→ EXERCISE GOAL:
Search the records for the string "toolbar", then copy each line that has it.

→ SOURCE INFORMATION:
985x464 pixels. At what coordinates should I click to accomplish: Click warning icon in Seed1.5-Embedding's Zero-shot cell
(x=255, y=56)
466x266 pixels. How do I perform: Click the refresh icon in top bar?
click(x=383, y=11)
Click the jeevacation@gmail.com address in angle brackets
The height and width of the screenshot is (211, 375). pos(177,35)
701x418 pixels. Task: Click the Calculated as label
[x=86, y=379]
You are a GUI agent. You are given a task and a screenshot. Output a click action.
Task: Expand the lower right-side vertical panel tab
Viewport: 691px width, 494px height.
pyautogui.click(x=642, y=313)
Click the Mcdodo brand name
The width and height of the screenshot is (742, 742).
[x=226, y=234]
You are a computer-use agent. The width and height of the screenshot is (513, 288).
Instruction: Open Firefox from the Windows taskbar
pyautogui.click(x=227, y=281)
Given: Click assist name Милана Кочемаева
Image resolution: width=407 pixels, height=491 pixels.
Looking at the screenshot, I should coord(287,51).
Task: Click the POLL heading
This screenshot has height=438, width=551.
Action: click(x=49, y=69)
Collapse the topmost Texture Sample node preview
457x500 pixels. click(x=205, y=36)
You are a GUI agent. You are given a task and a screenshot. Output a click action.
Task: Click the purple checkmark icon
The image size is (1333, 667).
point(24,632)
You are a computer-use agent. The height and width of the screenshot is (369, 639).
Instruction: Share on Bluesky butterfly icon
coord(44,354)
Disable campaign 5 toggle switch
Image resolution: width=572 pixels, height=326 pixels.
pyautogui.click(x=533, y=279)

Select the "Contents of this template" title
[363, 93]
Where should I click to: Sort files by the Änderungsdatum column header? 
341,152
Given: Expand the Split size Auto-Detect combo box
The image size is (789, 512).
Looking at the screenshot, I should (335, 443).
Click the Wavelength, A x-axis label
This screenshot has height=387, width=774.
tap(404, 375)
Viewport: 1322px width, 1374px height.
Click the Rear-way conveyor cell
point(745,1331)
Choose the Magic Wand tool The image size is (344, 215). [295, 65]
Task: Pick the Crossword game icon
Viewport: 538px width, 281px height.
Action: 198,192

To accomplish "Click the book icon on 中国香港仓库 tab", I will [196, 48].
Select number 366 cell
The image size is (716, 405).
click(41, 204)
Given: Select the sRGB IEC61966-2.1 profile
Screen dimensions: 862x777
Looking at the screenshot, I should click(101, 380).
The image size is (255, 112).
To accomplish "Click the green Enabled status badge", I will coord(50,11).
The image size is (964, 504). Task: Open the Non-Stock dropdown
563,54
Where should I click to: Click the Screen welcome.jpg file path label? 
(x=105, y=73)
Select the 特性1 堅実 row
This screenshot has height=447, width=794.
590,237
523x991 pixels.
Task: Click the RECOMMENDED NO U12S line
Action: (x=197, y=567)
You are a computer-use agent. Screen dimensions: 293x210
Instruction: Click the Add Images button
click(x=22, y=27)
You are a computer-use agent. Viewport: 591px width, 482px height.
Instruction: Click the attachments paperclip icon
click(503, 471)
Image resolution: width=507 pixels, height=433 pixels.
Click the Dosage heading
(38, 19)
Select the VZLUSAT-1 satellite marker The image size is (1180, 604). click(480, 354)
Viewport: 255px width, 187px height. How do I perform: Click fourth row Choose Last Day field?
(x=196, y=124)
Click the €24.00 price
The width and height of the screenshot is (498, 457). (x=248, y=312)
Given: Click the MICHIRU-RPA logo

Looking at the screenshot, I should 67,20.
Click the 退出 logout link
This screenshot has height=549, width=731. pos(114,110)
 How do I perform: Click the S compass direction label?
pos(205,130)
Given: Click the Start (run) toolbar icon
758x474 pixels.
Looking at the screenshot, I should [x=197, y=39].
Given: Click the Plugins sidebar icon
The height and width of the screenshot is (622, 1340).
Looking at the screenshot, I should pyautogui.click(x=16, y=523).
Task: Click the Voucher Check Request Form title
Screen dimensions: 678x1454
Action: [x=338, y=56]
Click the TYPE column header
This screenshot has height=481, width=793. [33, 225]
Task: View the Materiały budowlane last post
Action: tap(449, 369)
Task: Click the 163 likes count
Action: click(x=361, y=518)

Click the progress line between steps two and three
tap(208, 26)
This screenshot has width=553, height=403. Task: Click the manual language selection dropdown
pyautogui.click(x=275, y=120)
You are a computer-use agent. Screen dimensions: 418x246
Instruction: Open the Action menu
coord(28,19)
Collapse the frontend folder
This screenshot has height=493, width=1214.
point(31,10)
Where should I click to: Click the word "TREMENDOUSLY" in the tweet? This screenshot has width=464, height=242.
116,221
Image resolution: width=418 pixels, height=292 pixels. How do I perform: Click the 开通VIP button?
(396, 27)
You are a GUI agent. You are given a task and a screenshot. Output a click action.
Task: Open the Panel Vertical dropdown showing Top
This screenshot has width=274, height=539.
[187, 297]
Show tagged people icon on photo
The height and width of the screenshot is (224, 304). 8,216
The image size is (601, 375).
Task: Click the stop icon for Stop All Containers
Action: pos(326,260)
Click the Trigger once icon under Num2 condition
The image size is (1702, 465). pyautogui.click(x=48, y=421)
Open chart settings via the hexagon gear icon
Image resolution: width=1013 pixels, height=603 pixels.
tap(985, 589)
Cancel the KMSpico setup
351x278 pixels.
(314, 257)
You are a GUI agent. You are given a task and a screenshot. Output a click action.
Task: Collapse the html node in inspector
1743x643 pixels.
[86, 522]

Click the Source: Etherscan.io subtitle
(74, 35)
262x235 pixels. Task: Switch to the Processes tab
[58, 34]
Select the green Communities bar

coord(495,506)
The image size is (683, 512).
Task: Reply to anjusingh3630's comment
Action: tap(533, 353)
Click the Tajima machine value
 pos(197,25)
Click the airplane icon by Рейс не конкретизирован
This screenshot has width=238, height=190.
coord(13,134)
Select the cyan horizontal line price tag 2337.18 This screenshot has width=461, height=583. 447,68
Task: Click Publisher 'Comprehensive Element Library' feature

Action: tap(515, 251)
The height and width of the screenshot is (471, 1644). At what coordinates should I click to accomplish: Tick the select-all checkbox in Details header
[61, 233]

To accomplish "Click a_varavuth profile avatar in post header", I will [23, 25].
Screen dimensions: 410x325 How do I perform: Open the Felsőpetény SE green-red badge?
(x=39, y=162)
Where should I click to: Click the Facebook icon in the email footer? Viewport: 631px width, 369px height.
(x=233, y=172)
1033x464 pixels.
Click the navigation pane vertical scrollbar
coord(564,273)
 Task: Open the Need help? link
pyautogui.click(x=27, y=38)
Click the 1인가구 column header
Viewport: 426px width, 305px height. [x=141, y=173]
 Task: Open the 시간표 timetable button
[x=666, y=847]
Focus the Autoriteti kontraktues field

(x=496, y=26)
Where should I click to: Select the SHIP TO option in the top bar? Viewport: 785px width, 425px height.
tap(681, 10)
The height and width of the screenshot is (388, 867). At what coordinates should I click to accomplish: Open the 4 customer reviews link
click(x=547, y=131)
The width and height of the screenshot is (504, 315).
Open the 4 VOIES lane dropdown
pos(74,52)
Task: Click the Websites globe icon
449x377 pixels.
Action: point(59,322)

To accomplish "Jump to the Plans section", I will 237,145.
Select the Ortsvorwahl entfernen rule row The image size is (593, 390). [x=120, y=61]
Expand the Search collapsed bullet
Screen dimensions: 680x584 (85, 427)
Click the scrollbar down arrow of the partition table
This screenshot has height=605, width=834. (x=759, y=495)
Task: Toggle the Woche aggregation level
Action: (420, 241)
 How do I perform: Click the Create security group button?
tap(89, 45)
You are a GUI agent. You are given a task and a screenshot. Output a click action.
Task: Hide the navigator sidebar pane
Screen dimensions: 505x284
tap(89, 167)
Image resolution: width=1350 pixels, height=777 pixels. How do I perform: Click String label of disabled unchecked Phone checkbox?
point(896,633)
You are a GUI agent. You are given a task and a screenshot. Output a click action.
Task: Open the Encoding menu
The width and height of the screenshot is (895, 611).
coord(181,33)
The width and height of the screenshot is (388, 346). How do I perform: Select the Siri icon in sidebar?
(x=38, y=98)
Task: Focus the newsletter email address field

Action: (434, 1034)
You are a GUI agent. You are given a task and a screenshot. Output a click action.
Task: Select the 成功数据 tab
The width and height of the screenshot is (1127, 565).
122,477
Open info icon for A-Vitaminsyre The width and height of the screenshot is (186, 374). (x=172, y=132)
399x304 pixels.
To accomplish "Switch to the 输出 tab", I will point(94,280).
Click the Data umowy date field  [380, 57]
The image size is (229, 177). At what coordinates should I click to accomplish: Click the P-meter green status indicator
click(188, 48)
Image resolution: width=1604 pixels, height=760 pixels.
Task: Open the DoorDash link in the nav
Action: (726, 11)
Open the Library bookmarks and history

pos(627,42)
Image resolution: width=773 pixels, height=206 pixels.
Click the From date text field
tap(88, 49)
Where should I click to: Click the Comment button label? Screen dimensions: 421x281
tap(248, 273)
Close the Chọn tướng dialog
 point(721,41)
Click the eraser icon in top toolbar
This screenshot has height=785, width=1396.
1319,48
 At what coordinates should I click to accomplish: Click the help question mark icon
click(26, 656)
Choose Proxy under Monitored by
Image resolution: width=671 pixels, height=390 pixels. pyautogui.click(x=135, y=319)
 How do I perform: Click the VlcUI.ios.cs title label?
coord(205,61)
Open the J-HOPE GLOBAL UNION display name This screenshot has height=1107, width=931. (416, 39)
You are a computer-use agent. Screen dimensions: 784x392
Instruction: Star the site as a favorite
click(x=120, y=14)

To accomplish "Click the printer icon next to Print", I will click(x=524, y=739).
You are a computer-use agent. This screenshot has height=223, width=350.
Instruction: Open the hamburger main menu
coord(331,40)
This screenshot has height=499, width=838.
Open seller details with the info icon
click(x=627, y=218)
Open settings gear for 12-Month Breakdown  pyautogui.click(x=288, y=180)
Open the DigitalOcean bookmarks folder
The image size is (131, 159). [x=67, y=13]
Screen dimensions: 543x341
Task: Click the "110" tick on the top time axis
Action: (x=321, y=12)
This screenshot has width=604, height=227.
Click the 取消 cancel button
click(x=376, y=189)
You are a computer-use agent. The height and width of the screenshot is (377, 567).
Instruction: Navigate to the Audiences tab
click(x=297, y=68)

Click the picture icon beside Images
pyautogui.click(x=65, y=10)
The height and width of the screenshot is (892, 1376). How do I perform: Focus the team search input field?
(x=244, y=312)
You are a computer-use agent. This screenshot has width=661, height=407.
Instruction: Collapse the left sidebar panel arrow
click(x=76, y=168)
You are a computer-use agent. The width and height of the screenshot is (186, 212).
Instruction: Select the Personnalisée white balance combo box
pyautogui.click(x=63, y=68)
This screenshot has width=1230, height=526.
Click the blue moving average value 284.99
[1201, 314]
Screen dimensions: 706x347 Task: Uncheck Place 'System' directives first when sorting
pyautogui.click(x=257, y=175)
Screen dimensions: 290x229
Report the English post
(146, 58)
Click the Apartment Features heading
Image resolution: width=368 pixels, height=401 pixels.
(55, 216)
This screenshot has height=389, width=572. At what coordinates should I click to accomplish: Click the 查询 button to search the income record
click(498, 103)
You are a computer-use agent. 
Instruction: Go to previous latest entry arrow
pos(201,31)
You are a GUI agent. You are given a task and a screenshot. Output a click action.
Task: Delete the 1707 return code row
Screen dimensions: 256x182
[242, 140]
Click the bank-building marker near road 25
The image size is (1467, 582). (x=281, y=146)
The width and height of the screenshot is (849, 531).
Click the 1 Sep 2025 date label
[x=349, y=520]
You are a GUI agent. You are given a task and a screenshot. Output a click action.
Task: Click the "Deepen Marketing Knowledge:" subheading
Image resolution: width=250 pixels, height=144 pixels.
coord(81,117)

→ RESPONSE BELOW:
Given: Click the Start (run) toolbar icon
Click the eraser icon in top toolbar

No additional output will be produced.